MATERIAL FOR THE TASK:
------------
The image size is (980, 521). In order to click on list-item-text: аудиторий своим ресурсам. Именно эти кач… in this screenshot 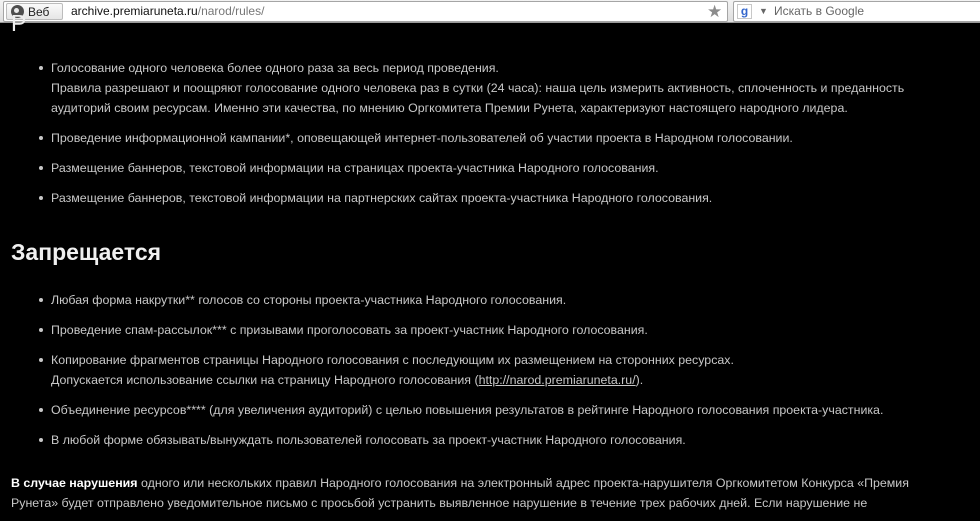, I will do `click(450, 108)`.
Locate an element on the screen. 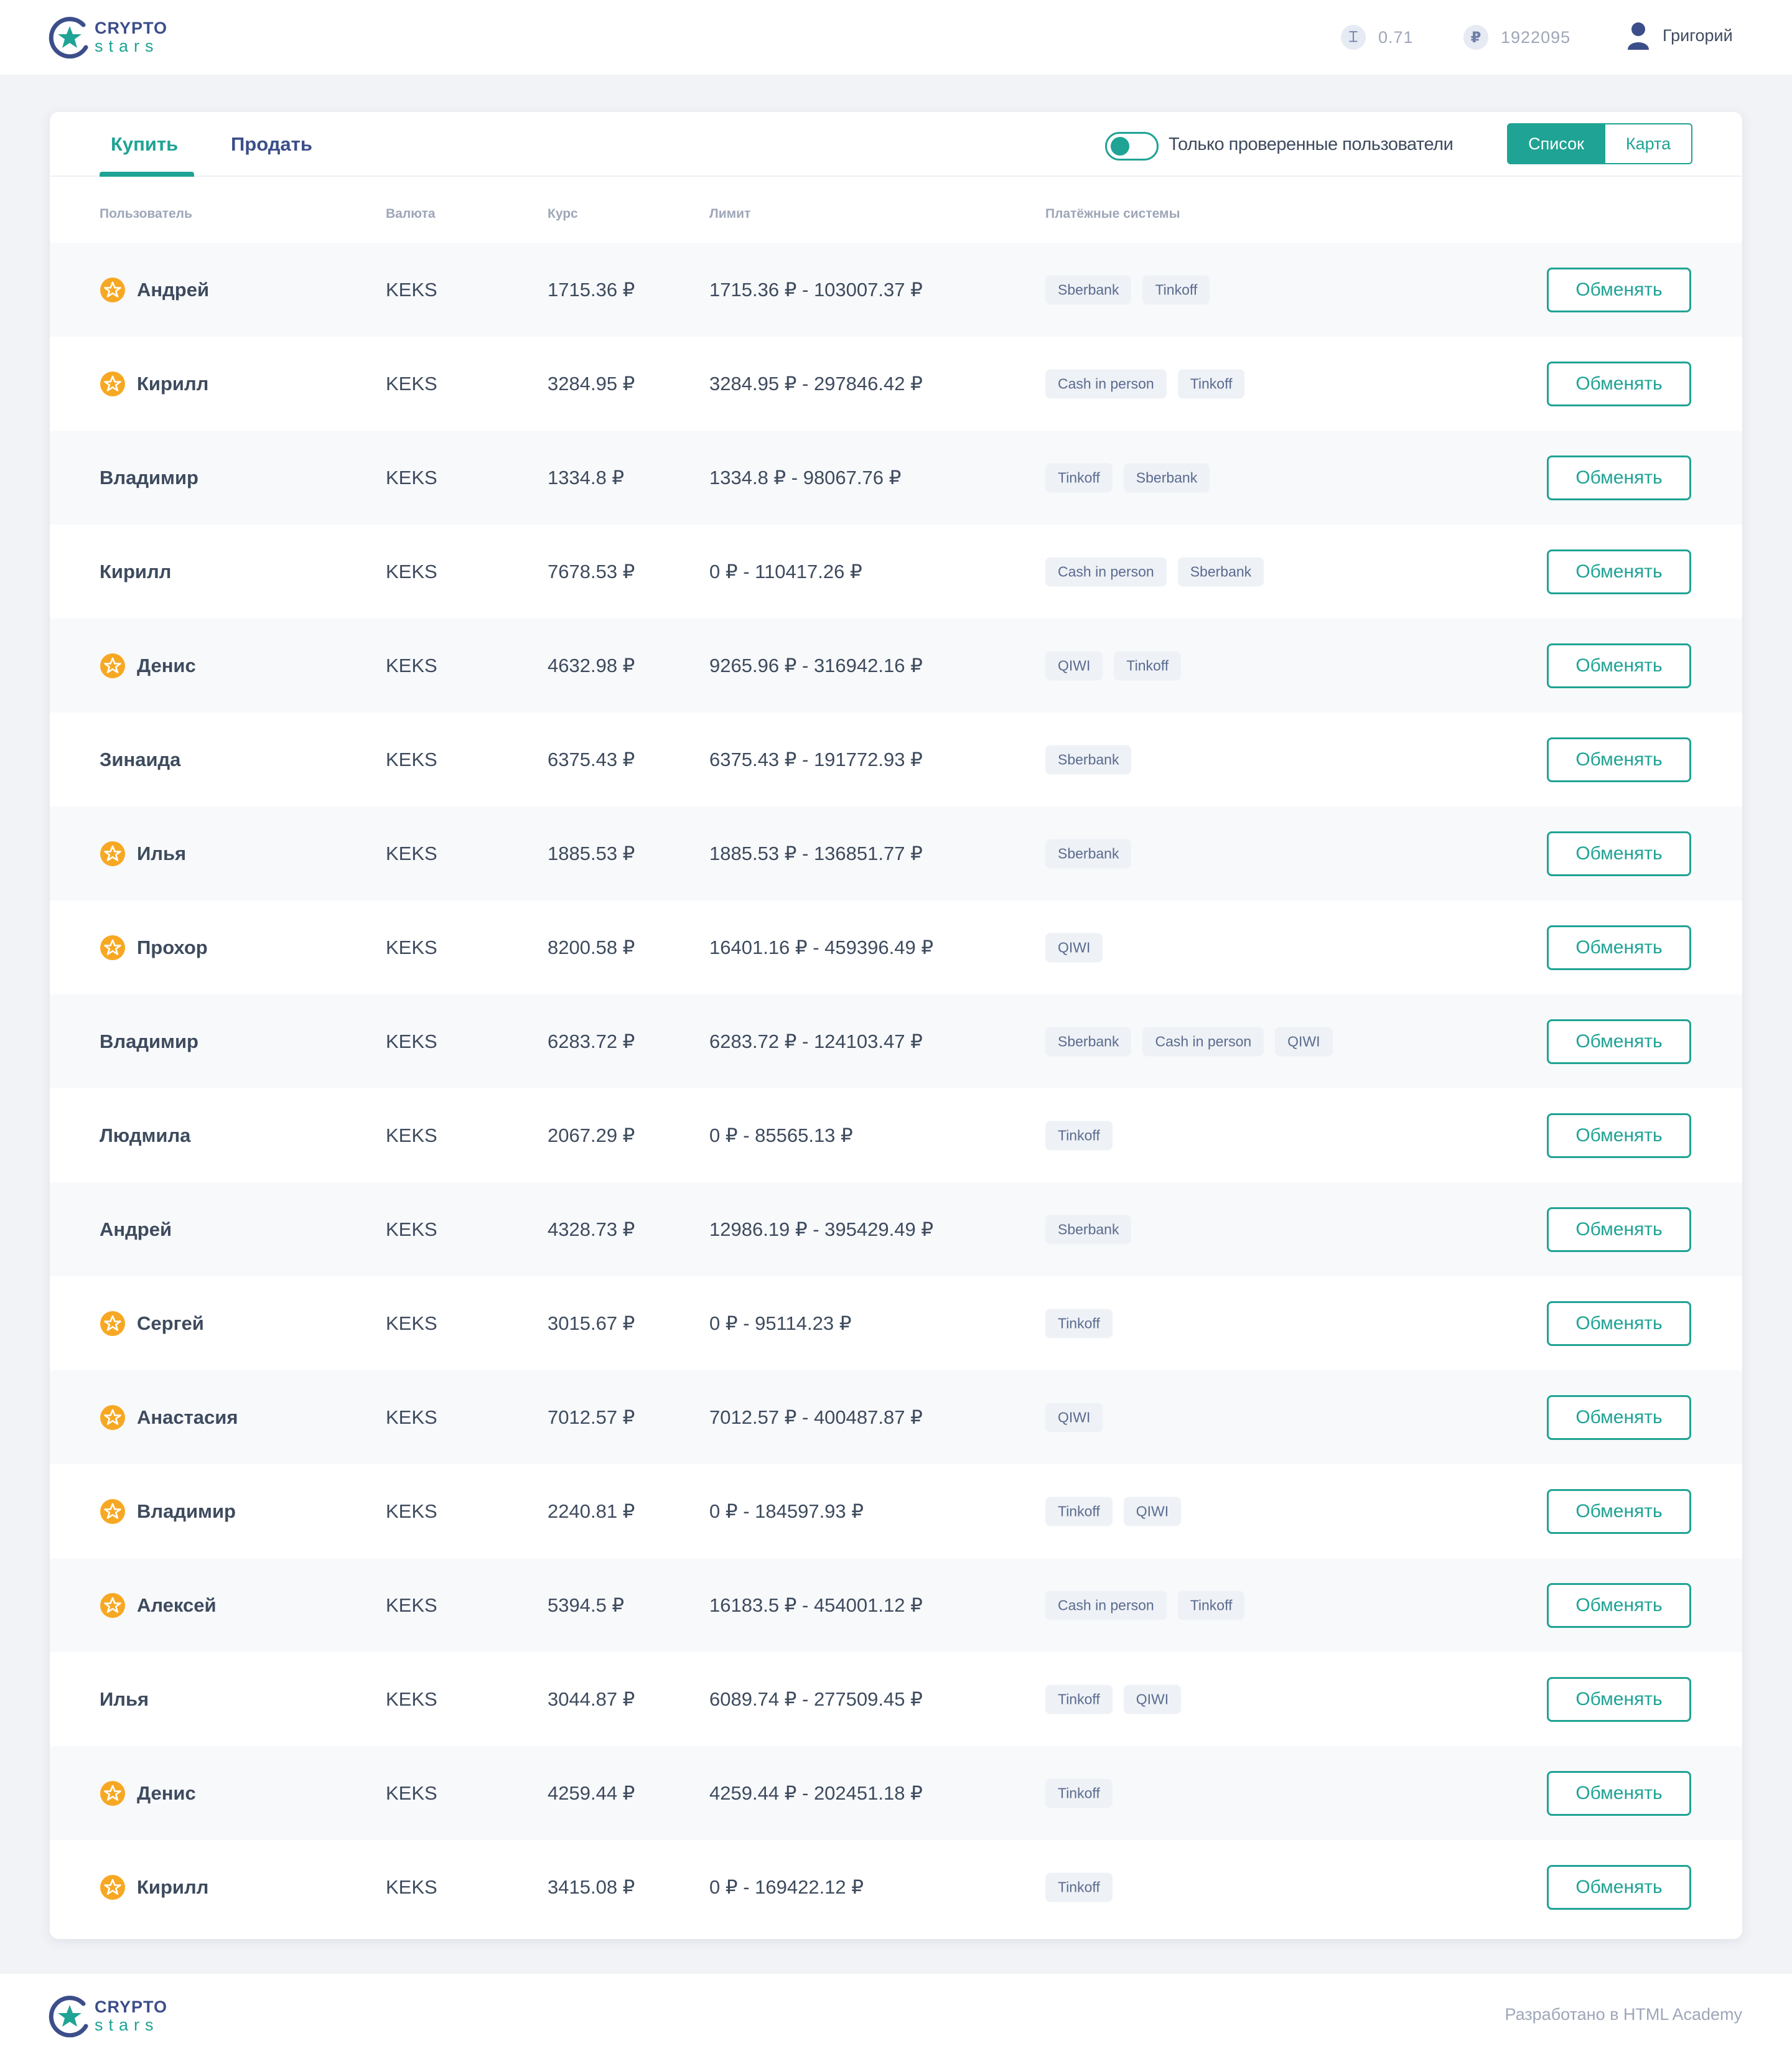 The image size is (1792, 2056). brand-logo: CRYPTO stars is located at coordinates (108, 38).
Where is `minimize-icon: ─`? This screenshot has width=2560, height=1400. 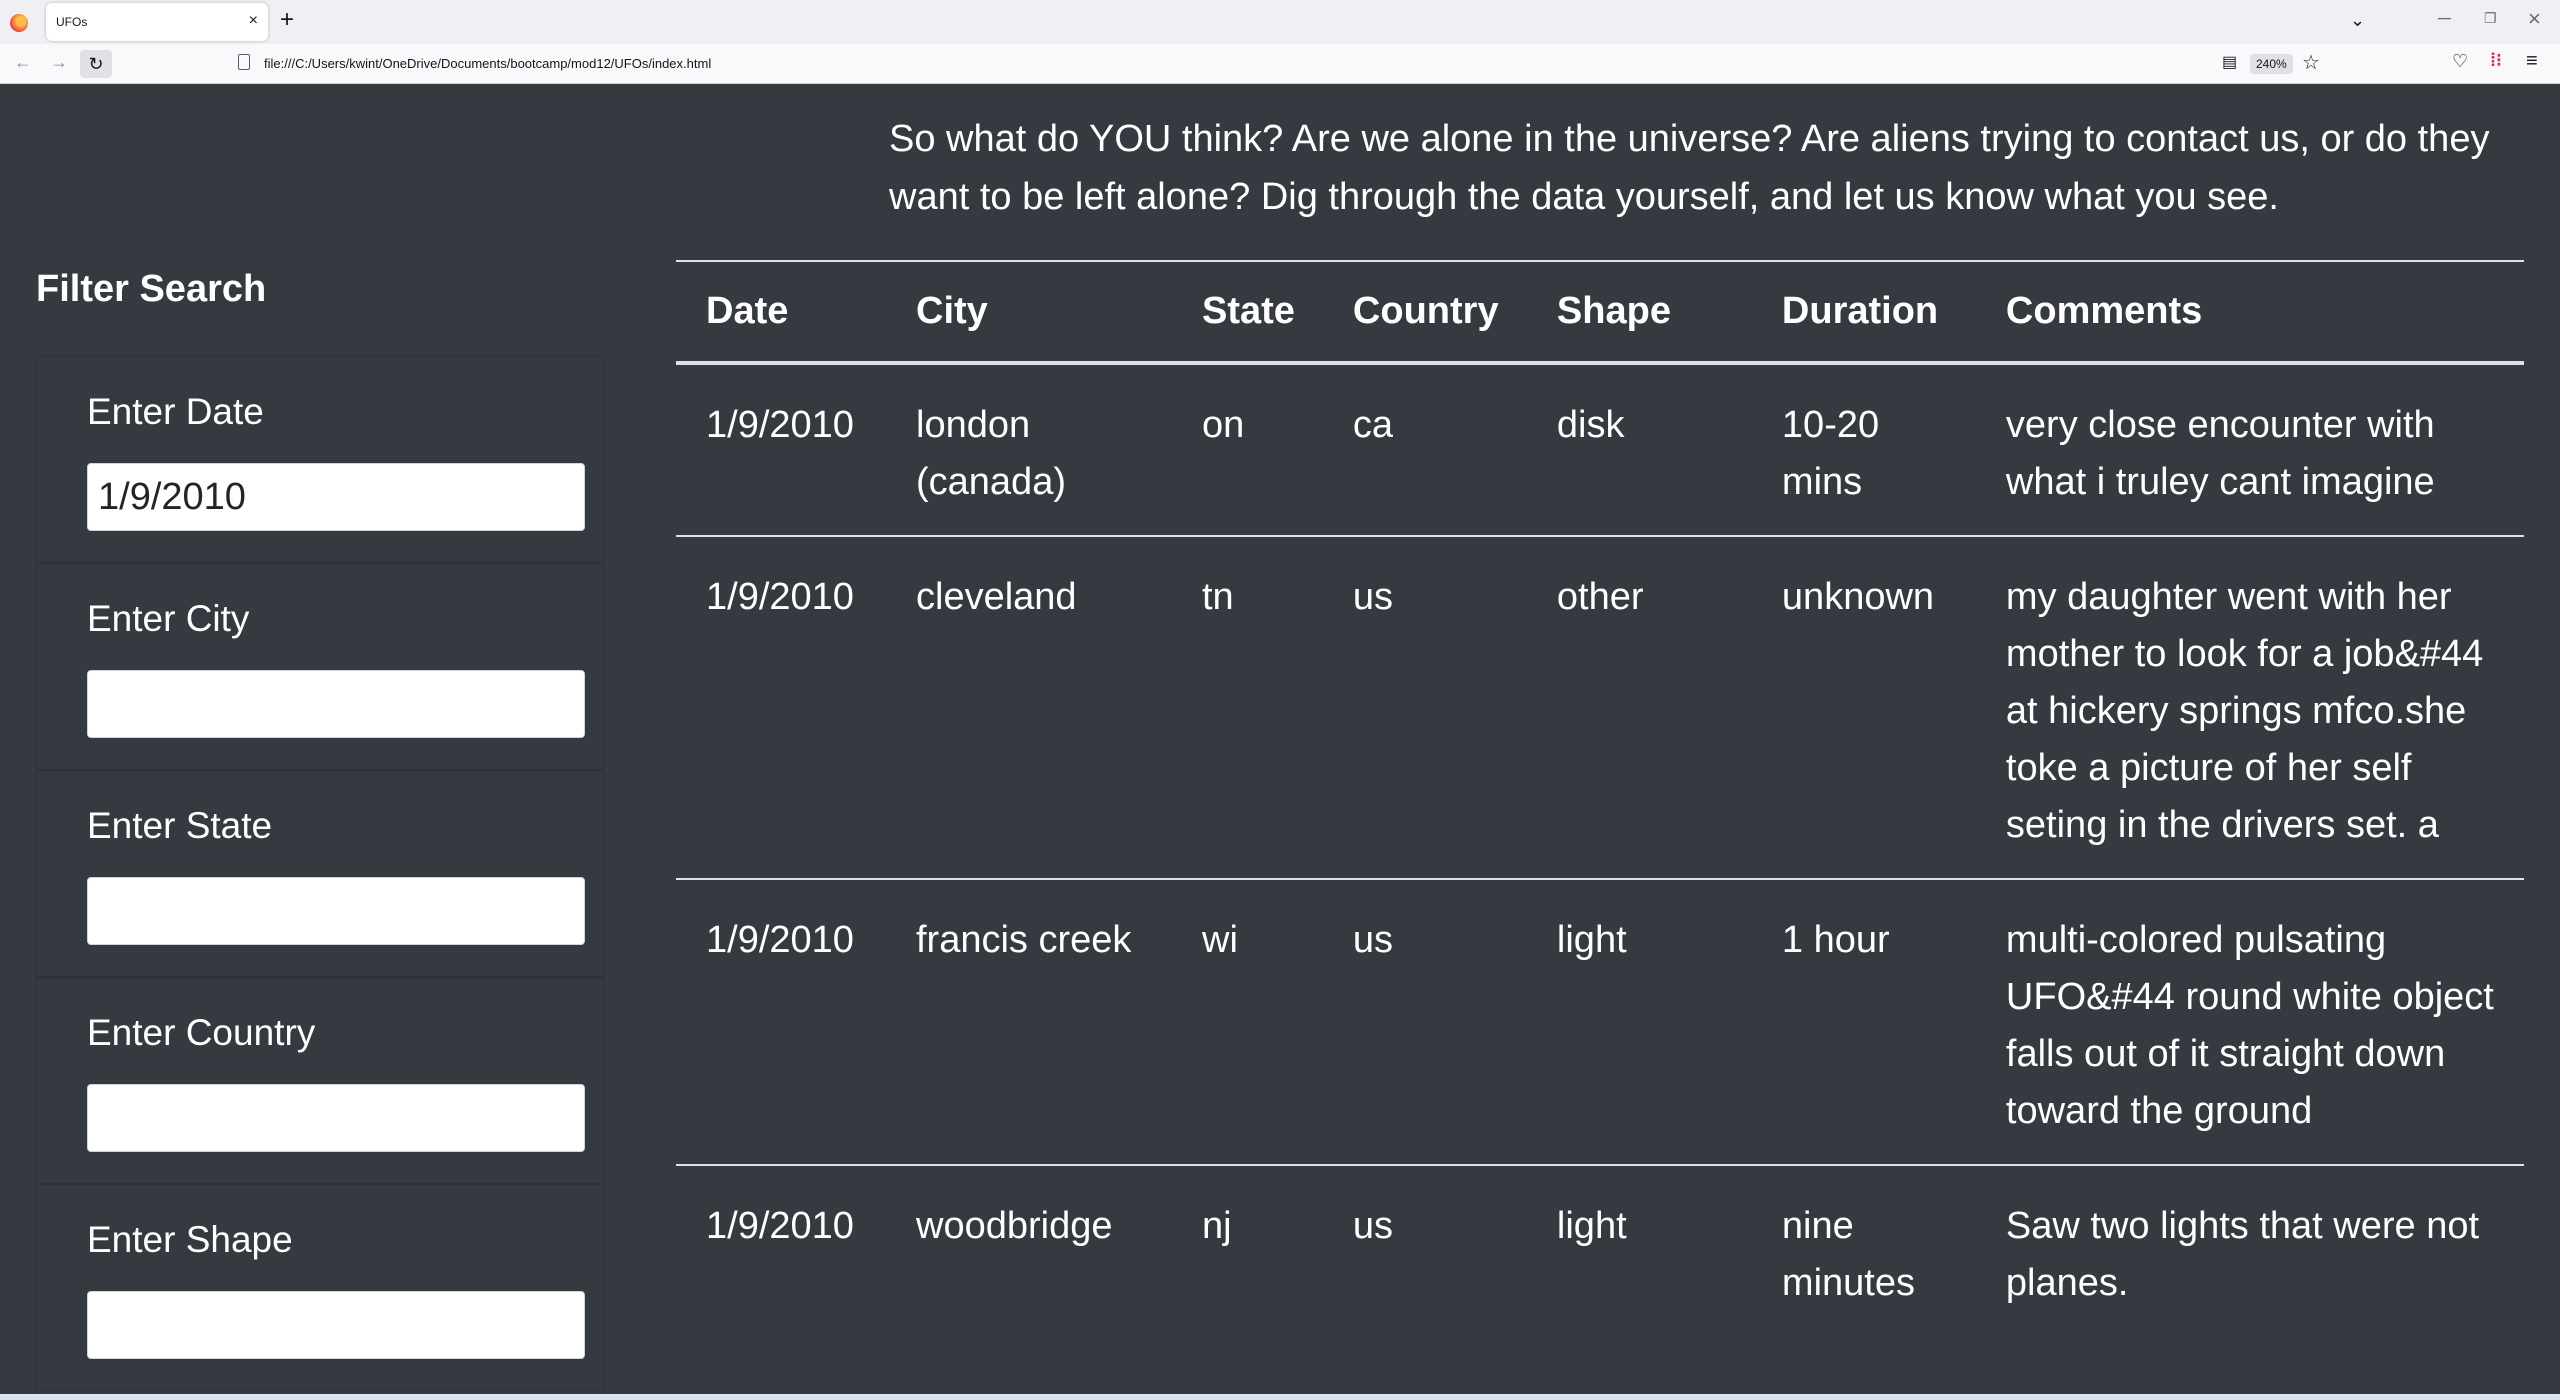
minimize-icon: ─ is located at coordinates (2444, 18).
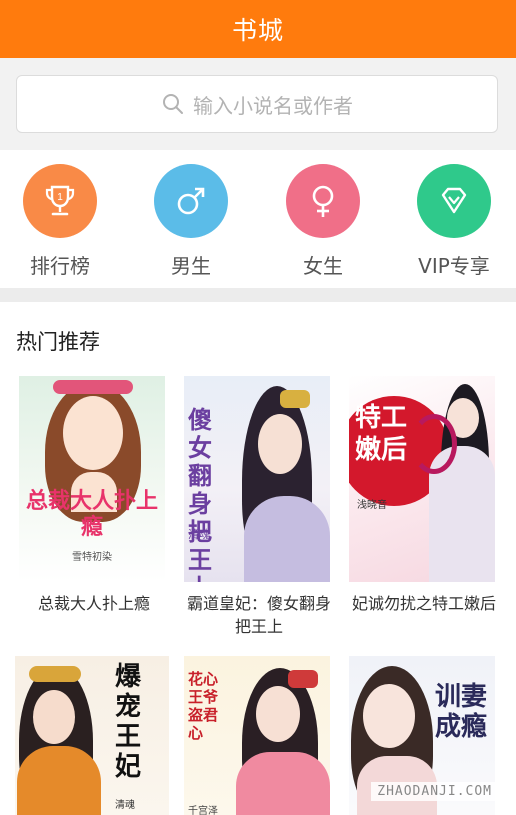 This screenshot has width=516, height=815. What do you see at coordinates (191, 266) in the screenshot?
I see `category-label: 男生` at bounding box center [191, 266].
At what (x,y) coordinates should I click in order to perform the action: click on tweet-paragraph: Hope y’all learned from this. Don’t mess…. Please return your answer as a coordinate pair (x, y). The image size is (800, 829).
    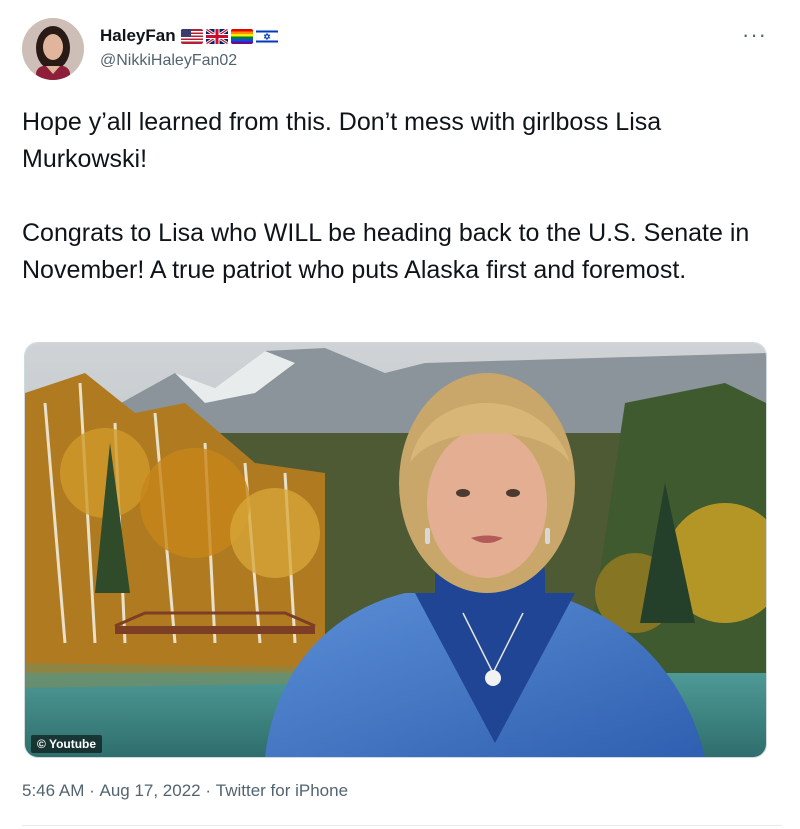
    Looking at the image, I should click on (342, 140).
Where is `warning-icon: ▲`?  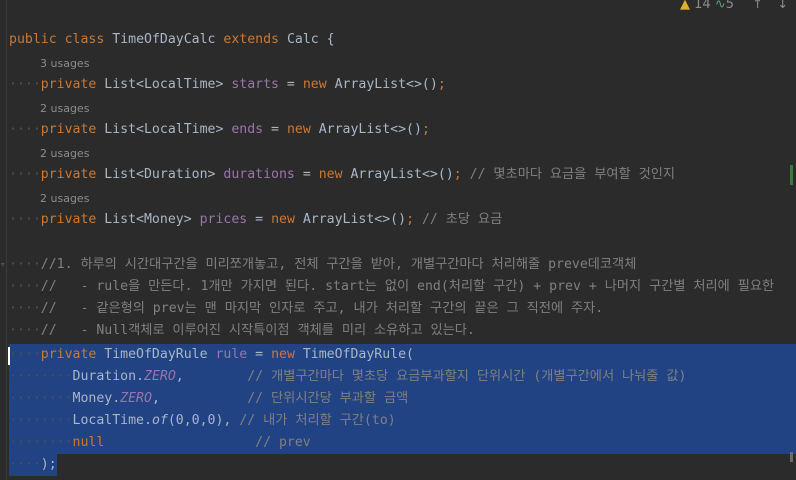 warning-icon: ▲ is located at coordinates (685, 6).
------------
THE PROBLEM: How many lines in the entries above contain the word "should"? Treat the match as case-sensitive, and reply with the number only.

RESULT BELOW: 2